Requirements are a robust and proven technique for representing different levels of information required for product delivery.

This review lays out the boundaries of using requirements according to the Blackblot Procedural Requirements™ model and the principles of the Blackblot PMTK Methodology™.

 

Product Delivery Process

Product delivery is a staged process of bringing a product to market.

Product delivery describes how a company goes through several internal stages, resulting in a product being offered to customers.

The Blackblot Product Delivery Process is comprised of three stages:

1. Product Planning — describe the market problem.

2. Product Definition — describe the solution and how to build it.

3. Product Development — build the solution.

 

Types of Requirements

Different types of requirements represent each stage in the Blackblot Product Delivery Process.

1. Market Requirements — describe the market problem in the product planning stage.

2. Product Requirements — describe the solution in the product definition stage.

3. Technical Requirements — describe the solution’s technical implementation in the product development stage.

 

Roles and Deliverables

Each stage in the Blackblot Product Delivery Process is owned and managed by one role that produces a deliverable with specific requirements representing information particular to that stage.

1. Product Managers create market requirements in a Market Requirements Document (MRD) in the product planning stage.

2. Product Architects create market requirements in a Product Requirements Document (PRD) in the product planning stage.

3. Engineers prepare technical requirements in technical documents, collectively named Technical Specifications (Tech.
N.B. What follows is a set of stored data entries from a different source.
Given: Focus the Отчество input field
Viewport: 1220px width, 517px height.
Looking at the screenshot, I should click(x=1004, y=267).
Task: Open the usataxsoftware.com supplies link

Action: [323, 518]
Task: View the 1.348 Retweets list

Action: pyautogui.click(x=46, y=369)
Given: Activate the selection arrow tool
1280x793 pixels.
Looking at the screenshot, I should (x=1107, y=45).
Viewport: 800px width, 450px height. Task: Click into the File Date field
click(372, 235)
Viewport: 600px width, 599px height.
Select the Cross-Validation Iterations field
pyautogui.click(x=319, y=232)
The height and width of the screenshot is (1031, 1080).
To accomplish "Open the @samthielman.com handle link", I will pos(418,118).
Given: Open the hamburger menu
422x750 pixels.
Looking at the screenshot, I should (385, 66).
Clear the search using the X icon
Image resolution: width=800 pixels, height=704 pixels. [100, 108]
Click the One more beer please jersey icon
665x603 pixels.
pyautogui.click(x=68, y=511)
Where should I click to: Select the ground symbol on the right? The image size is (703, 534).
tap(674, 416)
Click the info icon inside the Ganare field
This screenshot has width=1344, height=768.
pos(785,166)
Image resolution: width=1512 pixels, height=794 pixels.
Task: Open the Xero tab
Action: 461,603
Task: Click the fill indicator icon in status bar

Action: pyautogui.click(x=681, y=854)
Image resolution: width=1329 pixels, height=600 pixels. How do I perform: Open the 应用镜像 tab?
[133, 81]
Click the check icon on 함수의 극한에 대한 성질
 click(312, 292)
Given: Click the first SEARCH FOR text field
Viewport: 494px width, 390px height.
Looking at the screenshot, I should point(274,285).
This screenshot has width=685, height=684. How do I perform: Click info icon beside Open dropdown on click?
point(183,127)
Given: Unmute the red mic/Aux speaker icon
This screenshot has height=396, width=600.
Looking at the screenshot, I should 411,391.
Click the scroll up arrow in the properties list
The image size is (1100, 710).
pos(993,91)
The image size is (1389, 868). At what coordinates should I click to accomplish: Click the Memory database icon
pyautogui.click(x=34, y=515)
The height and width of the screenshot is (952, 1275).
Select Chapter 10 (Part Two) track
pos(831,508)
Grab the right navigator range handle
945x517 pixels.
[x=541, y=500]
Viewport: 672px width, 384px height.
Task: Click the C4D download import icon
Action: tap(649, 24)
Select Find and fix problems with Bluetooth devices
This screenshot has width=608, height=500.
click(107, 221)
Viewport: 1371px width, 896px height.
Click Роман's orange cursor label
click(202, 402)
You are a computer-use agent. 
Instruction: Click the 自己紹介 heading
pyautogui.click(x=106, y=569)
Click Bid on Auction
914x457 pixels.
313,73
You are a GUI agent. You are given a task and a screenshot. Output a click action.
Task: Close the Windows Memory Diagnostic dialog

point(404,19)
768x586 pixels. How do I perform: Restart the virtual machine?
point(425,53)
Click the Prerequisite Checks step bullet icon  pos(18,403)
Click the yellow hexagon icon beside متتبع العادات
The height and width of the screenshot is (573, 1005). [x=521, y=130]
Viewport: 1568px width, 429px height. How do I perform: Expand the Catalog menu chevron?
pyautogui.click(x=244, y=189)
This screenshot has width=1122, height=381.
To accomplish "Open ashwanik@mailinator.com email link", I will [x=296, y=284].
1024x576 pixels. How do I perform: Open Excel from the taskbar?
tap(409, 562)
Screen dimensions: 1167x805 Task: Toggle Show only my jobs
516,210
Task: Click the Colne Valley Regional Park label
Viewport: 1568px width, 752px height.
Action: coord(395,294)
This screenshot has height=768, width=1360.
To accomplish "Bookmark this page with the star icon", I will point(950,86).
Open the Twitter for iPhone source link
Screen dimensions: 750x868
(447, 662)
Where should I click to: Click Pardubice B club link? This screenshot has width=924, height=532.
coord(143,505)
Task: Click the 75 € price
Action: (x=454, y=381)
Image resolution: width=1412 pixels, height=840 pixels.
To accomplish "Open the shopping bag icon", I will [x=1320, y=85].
Specs.) in the product development stage.

 

The Market Requirements Document (MRD)

The MRD expresses the market problem in a way that allows developers to offer a solution.

The MRD contains a description of the market opportunity, market problem, and the resulting market requirements.

The most significant component of the MRD is the market requirements which detail the functionality sought by the collective users to address their market problem.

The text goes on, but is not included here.